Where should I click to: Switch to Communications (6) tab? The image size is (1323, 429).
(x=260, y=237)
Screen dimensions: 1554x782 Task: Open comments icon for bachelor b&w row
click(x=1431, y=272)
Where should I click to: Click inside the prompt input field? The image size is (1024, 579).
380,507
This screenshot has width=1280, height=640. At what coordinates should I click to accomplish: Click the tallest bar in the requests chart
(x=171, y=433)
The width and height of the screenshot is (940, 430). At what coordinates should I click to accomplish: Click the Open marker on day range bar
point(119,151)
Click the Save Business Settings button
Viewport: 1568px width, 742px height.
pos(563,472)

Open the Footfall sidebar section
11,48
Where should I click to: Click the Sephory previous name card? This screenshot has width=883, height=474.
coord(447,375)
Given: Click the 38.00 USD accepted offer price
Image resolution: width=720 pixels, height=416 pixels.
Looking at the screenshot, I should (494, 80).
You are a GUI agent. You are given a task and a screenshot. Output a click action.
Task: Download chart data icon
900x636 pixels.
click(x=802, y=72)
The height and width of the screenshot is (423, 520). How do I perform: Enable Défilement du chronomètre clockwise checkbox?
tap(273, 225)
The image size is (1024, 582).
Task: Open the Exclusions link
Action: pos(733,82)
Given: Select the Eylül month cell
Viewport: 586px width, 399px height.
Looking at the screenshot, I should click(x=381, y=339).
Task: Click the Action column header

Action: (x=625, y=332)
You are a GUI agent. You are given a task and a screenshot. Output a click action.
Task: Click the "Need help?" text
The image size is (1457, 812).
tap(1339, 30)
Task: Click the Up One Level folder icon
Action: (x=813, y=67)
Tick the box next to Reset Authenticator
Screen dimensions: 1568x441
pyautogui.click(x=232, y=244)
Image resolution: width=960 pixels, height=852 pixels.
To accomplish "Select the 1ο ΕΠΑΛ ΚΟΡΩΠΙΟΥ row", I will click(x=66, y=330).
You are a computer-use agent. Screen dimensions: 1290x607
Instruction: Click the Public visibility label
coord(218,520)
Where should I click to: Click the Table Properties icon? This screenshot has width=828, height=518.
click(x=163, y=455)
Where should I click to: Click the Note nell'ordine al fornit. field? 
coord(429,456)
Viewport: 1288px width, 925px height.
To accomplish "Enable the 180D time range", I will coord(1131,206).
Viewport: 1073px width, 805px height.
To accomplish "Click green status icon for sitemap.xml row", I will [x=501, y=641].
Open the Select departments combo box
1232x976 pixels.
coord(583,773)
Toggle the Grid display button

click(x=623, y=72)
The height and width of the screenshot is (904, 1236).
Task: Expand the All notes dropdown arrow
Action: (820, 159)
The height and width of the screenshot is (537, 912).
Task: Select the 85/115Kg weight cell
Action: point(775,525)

• **YOUR INSTRUCTIONS**
Without leaving anything out, give the entries again exactly.

• **RESPONSE TO THE EXERCISE**
Where should I click to: Switch to Communications (6) tab? The image size is (1323, 429).
(x=260, y=237)
Screen dimensions: 1554x782 Task: Open comments icon for bachelor b&w row
click(x=1431, y=272)
Where should I click to: Click inside the prompt input field? The image size is (1024, 579).
380,507
This screenshot has width=1280, height=640. At what coordinates should I click to accomplish: Click the tallest bar in the requests chart
(x=171, y=433)
The width and height of the screenshot is (940, 430). At what coordinates should I click to accomplish: Click the Open marker on day range bar
point(119,151)
Click the Save Business Settings button
Viewport: 1568px width, 742px height.
pos(563,472)

Open the Footfall sidebar section
11,48
Where should I click to: Click the Sephory previous name card? This screenshot has width=883, height=474.
coord(447,375)
Given: Click the 38.00 USD accepted offer price
Image resolution: width=720 pixels, height=416 pixels.
Looking at the screenshot, I should (494, 80).
You are a GUI agent. You are given a task and a screenshot. Output a click action.
Task: Download chart data icon
900x636 pixels.
click(x=802, y=72)
The height and width of the screenshot is (423, 520). How do I perform: Enable Défilement du chronomètre clockwise checkbox?
tap(273, 225)
The image size is (1024, 582).
Task: Open the Exclusions link
Action: pos(733,82)
Given: Select the Eylül month cell
Viewport: 586px width, 399px height.
Looking at the screenshot, I should click(x=381, y=339).
Task: Click the Action column header

Action: (x=625, y=332)
You are a GUI agent. You are given a task and a screenshot. Output a click action.
Task: Click the "Need help?" text
The image size is (1457, 812).
tap(1339, 30)
Task: Click the Up One Level folder icon
Action: (x=813, y=67)
Tick the box next to Reset Authenticator
Screen dimensions: 1568x441
pyautogui.click(x=232, y=244)
Image resolution: width=960 pixels, height=852 pixels.
To accomplish "Select the 1ο ΕΠΑΛ ΚΟΡΩΠΙΟΥ row", I will click(x=66, y=330).
You are a computer-use agent. Screen dimensions: 1290x607
Instruction: Click the Public visibility label
coord(218,520)
Where should I click to: Click the Table Properties icon? This screenshot has width=828, height=518.
click(x=163, y=455)
Where should I click to: Click the Note nell'ordine al fornit. field? 
coord(429,456)
Viewport: 1288px width, 925px height.
To accomplish "Enable the 180D time range", I will coord(1131,206).
Viewport: 1073px width, 805px height.
To accomplish "Click green status icon for sitemap.xml row", I will [x=501, y=641].
Open the Select departments combo box
1232x976 pixels.
coord(583,773)
Toggle the Grid display button

click(x=623, y=72)
The height and width of the screenshot is (904, 1236).
Task: Expand the All notes dropdown arrow
Action: (820, 159)
The height and width of the screenshot is (537, 912).
Task: Select the 85/115Kg weight cell
Action: point(775,525)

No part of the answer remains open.